Spotify Patents Emotional Speech Recognition Tech for Song Recommendations
Spotify may someday suggest songs based on the emotion in your voice, judging from a newly approved patent by the popular streaming service. The “Identification of taste attributes from an audio signal” patent would augment Spotify’s existing speech recognition technology to account for not just what words are said, but how they are said and who is saying them, possibly making the resulting playlist more likely to be what the user is seeking.
The patent describes a way of determining several bits of information about a listener based on their voice and translating that data into a song or playlist recommendation. The AI would make a decision on what to play next using not only “emotional state, gender, age, or accent,” but “environmental metadata” too. As the patent figure to the right shows, those elements include where you are physically and the social environment around you. So if you’re a happy young woman from Brooklyn having a party at a bus stop or an angry middle-aged man alone in a park, Spotify would have song ideas for you. It’s easy to imagine playing with the AI, too, by putting on different accents or background noise, though that might mess up the personalized recommendations on your account. Regardless, the recommendation system is one of Spotify’s best selling points, so methods to improve it would be a natural focus for the company.
“In the field of on-demand media streaming services, it is common for a media streaming application to include features that provide personalized media recommendations to a user,” Spotify explained in the patent. “One challenge involving the foregoing approach is that it requires significant time and effort on the part of the user. In particular, the user is required to tediously input answers to multiple queries in order for the system to identify the user’s tastes. What is needed is an entirely different approach to collecting taste attributes of a user, particularly one that is rooted in technology so that the above-described human activity (e.g., requiring a user to provide input) is at least partially eliminated and performed more efficiently.”
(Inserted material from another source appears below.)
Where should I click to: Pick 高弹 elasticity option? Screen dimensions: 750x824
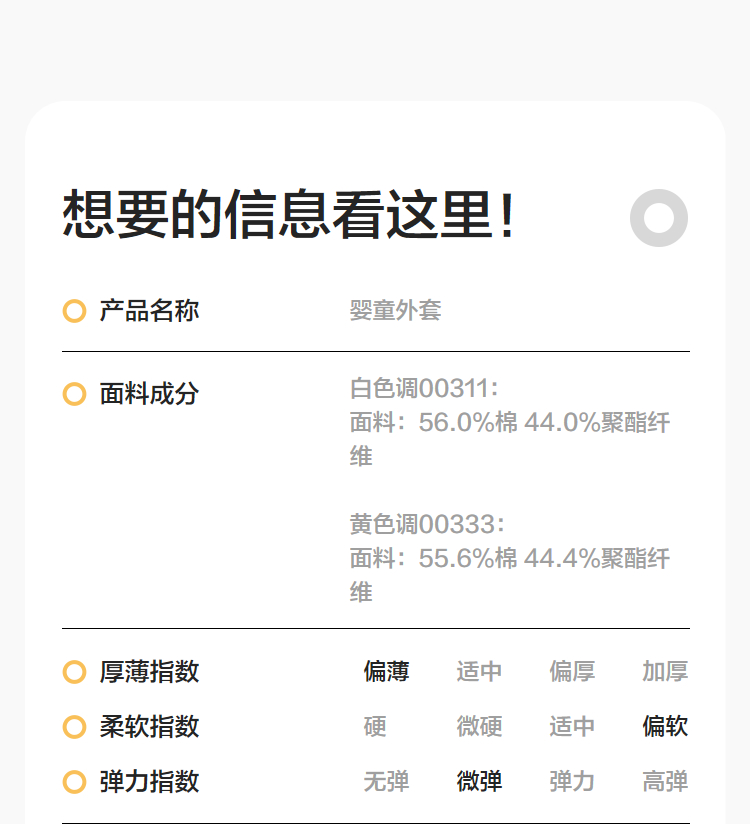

The patent was originally submitted in 2018. Spotify’s technical ability to identify and analyze the factors it describes in the patent has improved since then, which is important when the library of tracks keeps getting better. Spotify hasn’t been sitting still as technology and culture have shifted the market for streaming content and voice technology since then. A potential voice assistant teased in a leak almost a year ago is still presumably in the works. It would supposedly add a wake word to the mobile app for content search and playback controls. The same goes for other new patents, including one for essentially making karaoke tracks by enabling users to put their vocals over music and one that would measure walking or running speed and play songs that align with that pace.